The Attorney General later assigned the initiative the title “California Autonomy from Federal Government.” You can read the ballot summary here.
While the initiative ultimately did not qualify for the ballot, we still recommend you read it for yourself, because it answers two big questions about California independence.
- Why should California want more autonomy, even if that means becoming an independent country?

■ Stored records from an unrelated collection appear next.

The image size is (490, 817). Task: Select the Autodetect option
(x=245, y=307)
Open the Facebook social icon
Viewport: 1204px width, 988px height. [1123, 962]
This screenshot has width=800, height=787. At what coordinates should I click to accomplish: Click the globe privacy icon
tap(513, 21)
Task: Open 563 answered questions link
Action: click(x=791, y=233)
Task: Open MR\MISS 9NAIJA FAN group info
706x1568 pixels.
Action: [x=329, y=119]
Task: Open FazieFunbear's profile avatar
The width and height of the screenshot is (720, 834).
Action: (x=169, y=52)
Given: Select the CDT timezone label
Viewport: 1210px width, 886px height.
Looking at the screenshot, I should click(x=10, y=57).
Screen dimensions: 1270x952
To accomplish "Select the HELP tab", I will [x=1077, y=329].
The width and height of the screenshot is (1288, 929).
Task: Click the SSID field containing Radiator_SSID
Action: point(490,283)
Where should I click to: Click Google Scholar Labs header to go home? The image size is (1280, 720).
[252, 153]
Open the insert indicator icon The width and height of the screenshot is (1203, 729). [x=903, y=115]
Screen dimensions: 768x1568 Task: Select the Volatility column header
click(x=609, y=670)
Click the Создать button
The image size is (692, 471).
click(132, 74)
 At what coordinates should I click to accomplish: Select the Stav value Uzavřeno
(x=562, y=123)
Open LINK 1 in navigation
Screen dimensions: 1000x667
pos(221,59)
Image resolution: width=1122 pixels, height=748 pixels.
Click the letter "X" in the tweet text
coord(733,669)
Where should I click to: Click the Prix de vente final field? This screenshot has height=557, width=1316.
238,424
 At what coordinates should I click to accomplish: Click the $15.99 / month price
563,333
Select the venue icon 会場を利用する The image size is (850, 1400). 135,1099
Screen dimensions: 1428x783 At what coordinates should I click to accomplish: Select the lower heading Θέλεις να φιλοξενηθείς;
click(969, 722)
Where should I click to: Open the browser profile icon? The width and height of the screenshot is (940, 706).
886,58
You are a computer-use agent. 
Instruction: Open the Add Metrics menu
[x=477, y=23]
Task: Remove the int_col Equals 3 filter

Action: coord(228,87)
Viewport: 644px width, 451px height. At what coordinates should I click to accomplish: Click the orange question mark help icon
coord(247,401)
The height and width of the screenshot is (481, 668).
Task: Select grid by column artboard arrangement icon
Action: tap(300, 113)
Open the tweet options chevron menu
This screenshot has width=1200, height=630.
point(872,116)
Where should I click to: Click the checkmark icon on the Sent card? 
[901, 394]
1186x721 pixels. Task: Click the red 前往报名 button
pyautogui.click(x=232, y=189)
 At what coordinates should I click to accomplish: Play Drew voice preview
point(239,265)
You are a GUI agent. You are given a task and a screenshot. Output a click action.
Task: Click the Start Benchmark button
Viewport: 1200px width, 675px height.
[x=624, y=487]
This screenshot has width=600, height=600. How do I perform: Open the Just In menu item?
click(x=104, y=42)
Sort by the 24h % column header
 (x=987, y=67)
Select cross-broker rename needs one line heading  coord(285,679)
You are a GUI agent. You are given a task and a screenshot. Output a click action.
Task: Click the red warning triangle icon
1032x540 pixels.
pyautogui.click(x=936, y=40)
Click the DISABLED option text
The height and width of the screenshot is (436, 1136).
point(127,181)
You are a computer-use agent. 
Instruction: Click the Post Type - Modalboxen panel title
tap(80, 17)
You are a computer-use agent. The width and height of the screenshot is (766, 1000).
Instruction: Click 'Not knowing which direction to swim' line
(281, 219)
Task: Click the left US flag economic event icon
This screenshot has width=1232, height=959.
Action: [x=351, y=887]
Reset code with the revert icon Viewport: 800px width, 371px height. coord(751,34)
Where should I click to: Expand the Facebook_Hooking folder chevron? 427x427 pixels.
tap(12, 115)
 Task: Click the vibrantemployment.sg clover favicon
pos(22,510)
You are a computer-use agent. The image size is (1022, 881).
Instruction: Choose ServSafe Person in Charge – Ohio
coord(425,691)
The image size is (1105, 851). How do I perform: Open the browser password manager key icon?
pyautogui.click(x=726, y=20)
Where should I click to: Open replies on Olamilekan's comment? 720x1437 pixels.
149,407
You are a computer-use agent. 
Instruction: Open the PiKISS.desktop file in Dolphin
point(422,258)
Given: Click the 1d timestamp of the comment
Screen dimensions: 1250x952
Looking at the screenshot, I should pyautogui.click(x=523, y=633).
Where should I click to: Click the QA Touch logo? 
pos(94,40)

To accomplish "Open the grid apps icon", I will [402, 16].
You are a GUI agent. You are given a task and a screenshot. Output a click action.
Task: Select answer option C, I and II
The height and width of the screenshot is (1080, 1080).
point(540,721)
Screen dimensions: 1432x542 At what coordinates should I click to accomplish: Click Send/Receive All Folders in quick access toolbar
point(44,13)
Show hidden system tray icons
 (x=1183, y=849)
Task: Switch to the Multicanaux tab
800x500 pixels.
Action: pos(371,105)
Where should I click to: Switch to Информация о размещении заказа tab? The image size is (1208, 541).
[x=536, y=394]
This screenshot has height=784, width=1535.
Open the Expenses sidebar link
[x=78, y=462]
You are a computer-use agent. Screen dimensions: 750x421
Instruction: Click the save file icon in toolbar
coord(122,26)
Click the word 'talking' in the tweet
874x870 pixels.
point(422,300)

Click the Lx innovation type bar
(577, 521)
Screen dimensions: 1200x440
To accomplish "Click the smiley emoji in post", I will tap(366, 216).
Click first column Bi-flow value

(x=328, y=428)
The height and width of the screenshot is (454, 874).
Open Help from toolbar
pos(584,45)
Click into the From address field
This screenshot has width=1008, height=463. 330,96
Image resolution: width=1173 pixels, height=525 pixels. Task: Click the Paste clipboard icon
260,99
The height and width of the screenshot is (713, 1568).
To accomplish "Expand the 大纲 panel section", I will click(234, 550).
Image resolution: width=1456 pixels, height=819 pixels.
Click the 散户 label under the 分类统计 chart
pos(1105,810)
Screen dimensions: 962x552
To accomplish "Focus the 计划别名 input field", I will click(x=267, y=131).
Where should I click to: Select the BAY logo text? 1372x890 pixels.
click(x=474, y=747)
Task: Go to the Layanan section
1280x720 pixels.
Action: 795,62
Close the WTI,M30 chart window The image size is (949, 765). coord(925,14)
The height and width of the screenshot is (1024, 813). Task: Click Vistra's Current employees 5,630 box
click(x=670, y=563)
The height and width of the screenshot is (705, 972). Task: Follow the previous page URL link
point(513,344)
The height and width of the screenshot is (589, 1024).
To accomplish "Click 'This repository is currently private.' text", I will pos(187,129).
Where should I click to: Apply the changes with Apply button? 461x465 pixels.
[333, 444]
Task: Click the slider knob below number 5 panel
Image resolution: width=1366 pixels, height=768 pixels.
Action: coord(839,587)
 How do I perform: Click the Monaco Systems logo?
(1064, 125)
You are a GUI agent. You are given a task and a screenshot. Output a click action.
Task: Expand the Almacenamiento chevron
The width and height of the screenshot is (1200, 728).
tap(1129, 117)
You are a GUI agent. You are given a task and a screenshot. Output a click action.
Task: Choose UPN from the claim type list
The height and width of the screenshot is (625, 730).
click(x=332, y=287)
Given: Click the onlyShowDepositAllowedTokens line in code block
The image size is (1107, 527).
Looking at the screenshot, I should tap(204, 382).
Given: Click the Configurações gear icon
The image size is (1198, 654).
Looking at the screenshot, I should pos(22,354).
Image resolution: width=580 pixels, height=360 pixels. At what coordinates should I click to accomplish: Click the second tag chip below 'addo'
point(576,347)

- What would we need to do to get there?
Here is a brief summary of the initiative’s four parts:
The Manifesto (Sections 1 and 2 of the initaitive) explains:
- how California is essentially a nation in its own right already
- how most of the problems California encounters with the U.S. can be traced back to a deficit of democracy
- how although democratizing the U.S. would address some of these issues, this is largely out of Californians’ hands, while seeking more autonomy for California and thinking of ourselves as a nation is not
The Path to Independence (Section 3.1 and Article XXXVI, sections 1 and 2(b) in Section 3.2 of the initiative) makes it legally possible, under the California Constitution, for California to change its relationship with the U.S. (including a Compact of Free Association, or becoming an independent country). This would require consent of Congress.
The Autonomy Engine (the rest of Section 3.2) amends the California Constitution to create a legal framework by which California’s elected officials can work together over time to negotiate moving power from Washington to Sacramento (or to local governments or individuals), and to make California more nation-like.
The Alvarado Commission (Section 4) amends California law to fund a commission in the state government, modeled after the successful Little Hoover Commission, to study everything related to autonomy or independence.